* EXERCISE AIM *
Each line in the records below, from the one that contains "[Advertisement] (314, 238)" to the one that contains "Ulen Ibu Salwa (342, 157)", should be reproduced exactly, the first and last included.

* EXCERPTED DATA *

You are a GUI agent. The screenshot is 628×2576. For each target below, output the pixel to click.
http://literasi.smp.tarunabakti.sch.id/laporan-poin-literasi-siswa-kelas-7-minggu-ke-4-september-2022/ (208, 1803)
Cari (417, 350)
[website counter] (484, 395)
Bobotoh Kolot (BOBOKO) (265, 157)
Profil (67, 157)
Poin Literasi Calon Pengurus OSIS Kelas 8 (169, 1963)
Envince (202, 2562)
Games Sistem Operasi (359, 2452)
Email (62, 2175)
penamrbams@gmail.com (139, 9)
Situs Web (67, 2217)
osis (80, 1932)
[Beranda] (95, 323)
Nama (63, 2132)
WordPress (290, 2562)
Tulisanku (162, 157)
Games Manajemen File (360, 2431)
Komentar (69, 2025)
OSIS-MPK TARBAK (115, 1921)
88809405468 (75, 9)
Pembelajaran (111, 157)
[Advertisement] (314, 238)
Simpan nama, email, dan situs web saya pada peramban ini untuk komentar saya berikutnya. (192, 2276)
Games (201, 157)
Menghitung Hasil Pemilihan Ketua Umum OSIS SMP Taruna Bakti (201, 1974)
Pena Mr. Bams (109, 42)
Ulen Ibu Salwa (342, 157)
--
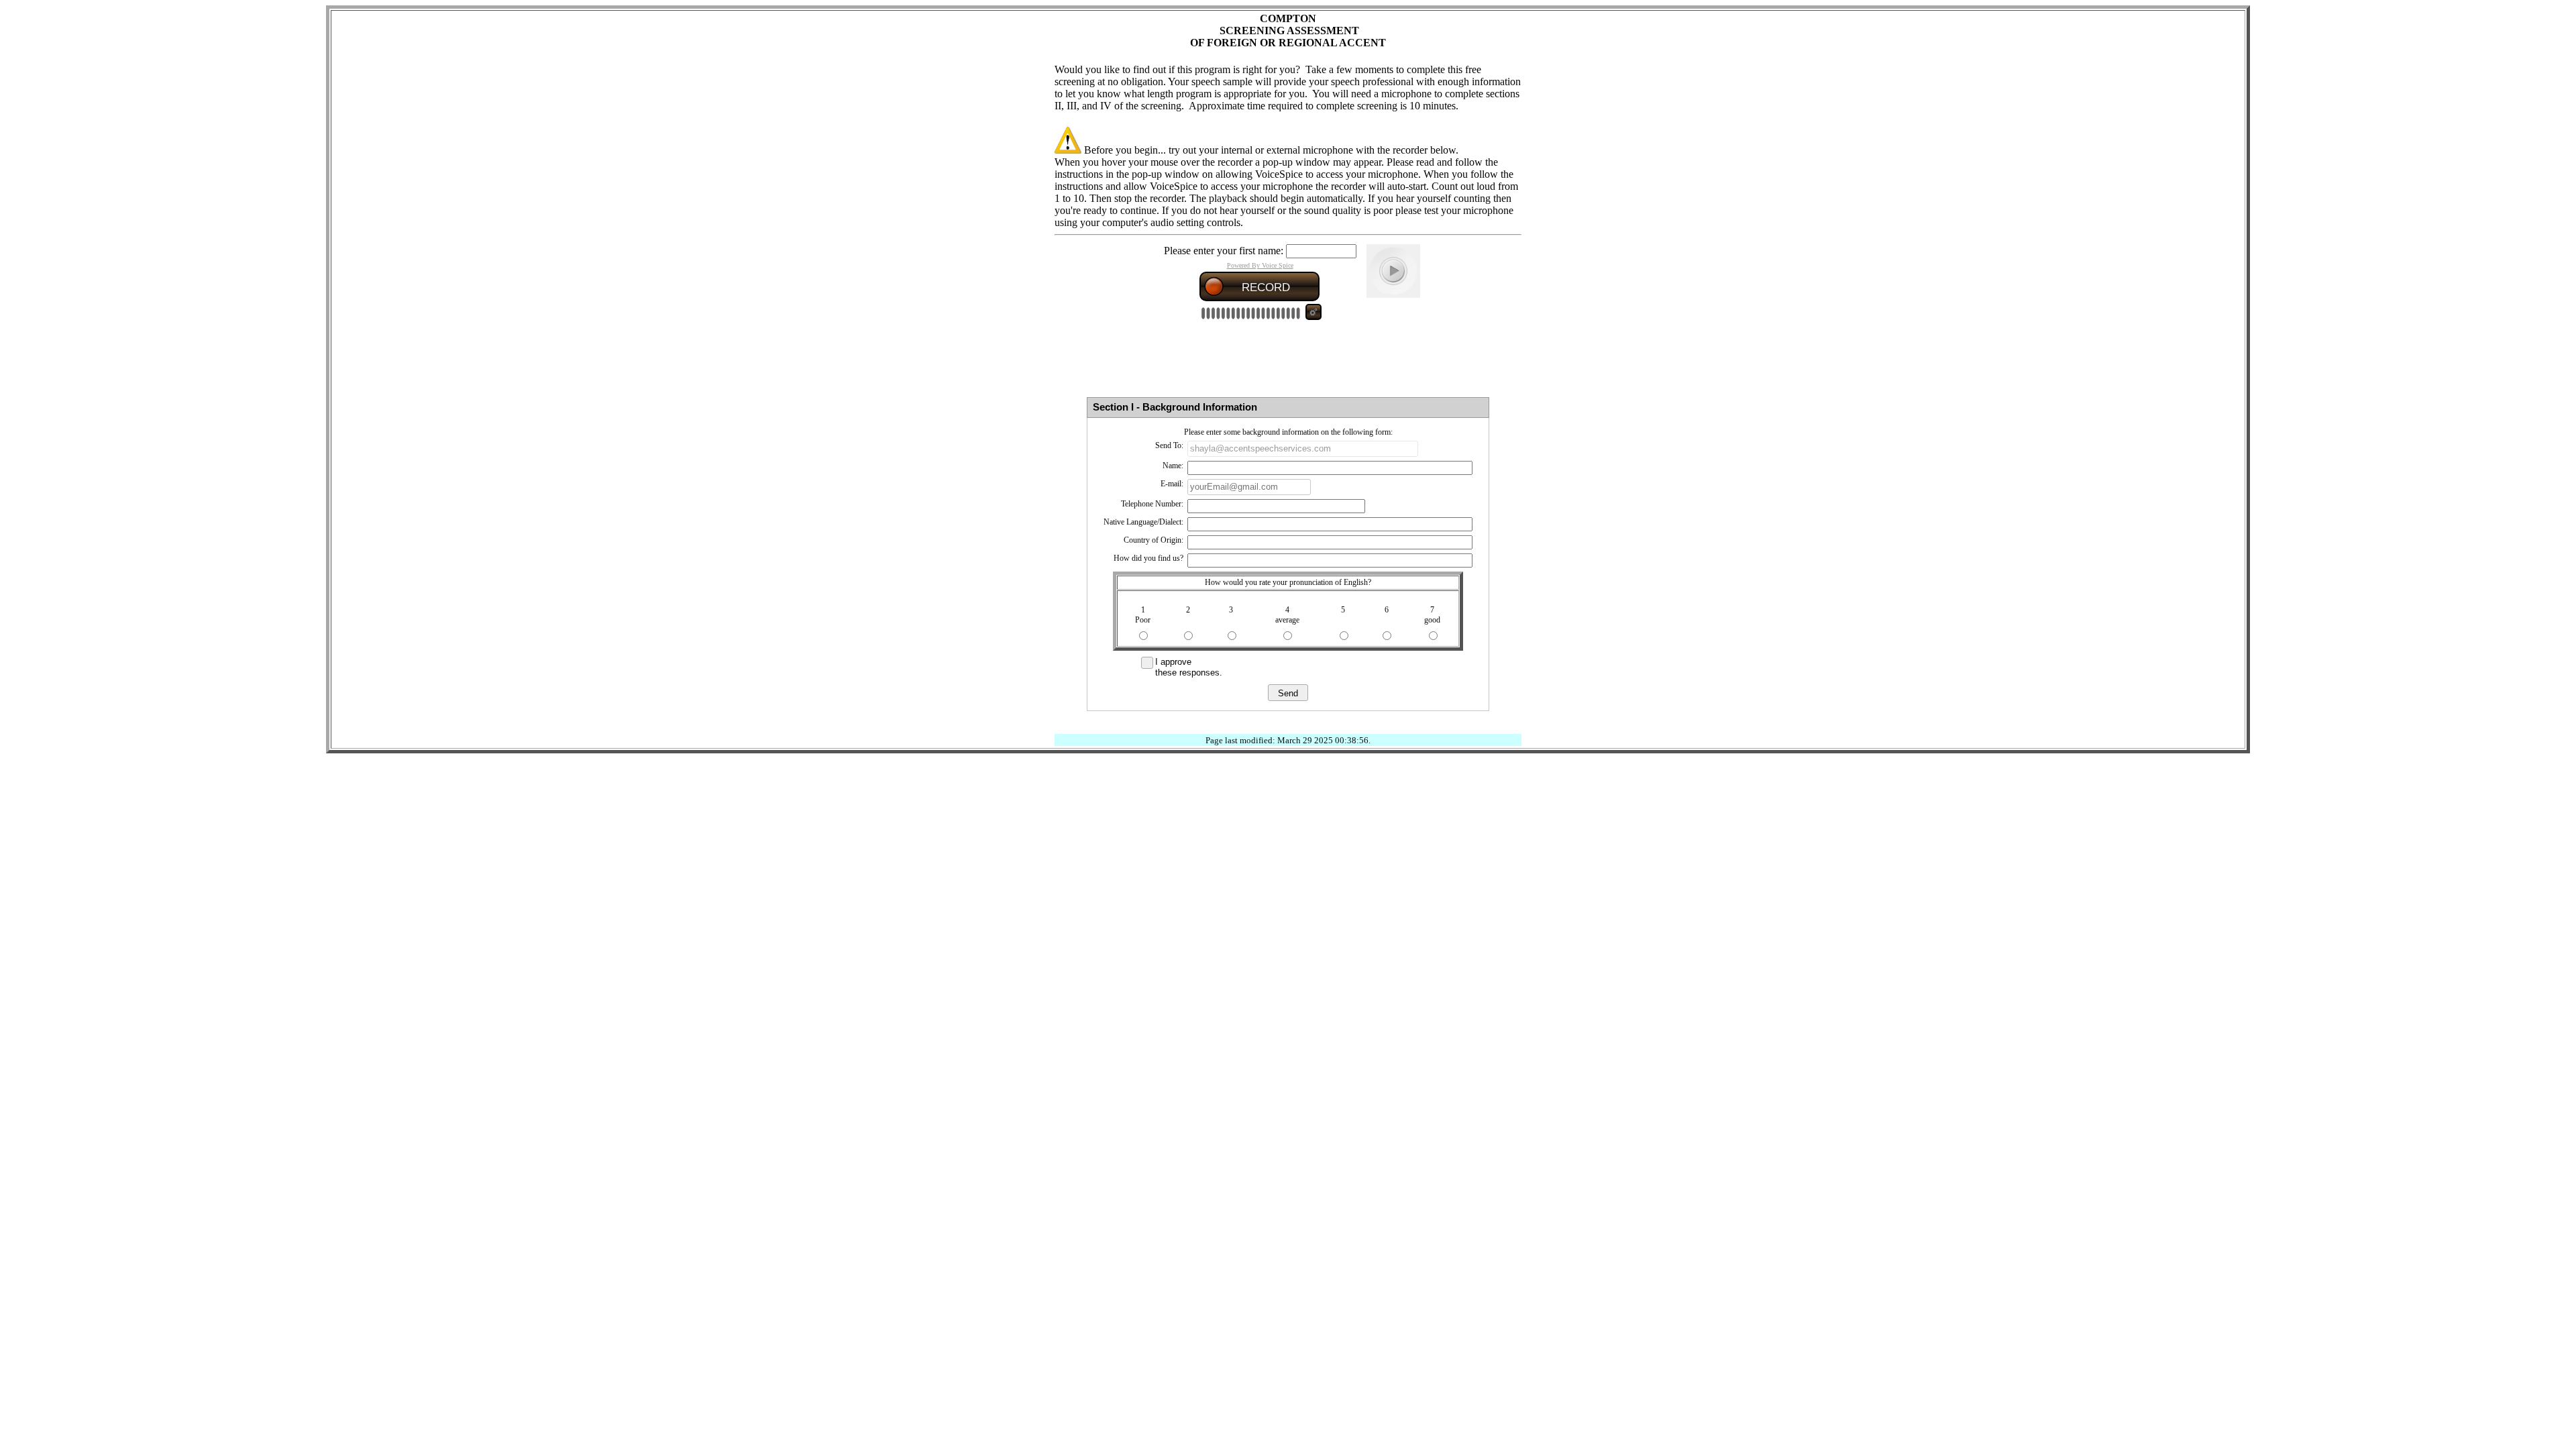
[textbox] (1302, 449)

* ANSWER AREA *
[Advertisement] (314, 238)
Simpan nama, email, dan situs web saya pada peramban ini untuk komentar saya berikutnya. (192, 2276)
Games (201, 157)
Menghitung Hasil Pemilihan Ketua Umum OSIS SMP Taruna Bakti (201, 1974)
Pena Mr. Bams (109, 42)
Ulen Ibu Salwa (342, 157)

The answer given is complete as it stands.